Drew v. United States

Decision Date02 July 1928
Docket NumberNo. 358.,358.
PartiesDREW v. UNITED STATES.
CourtU.S. Court of Appeals — Second Circuit

Watts, Oakes & Bright, of Middletown, N. Y. (Abram F. Servin, of Middletown, N. Y., of counsel), for plaintiff in error.

Charles H. Tuttle, U. S. Atty., of New York City (Irving Spieler, Asst. U. S. Atty., of New York City, of counsel), for the United States.

Before MANTON, L. HAND, and AUGUSTUS N. HAND, Circuit Judges.

MANTON, Circuit Judge.

The plaintiff in error was indicted on four counts for unlawfully, willfully, and knowingly transporting stolen motorcars in interstate commerce from New Jersey to New York. He was convicted on the third count and acquitted on the others. U. S. Code, title 18, c. 9, § 408 (18 USCA § 408).

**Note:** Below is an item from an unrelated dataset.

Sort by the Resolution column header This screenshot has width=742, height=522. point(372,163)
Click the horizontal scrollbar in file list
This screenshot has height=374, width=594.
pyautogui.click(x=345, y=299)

The statute declares it to be a crime to transport or cause to be transported in interstate or foreign commerce a motorcar, knowing the same to have been stolen. The offense of the third count was the transportation, in interstate commerce, from the state of New Jersey to Port Jervis, N. Y., of a Buick four-door sedan bearing the motor No. 1,544,210 and serial No. 1,515,477, knowing the same to have been stolen from a citizen of New Jersey. It was established to the satisfaction of the jury that this motorcar was stolen on May 8, 1926, while standing near a theater in Newark, N. J., and was later found, in June, 1926, and identified by its owner, as having been in possession and ostensible ownership of the plaintiff in error; he claiming to have sold it to his brother-in-law on the 20th of May, 1926.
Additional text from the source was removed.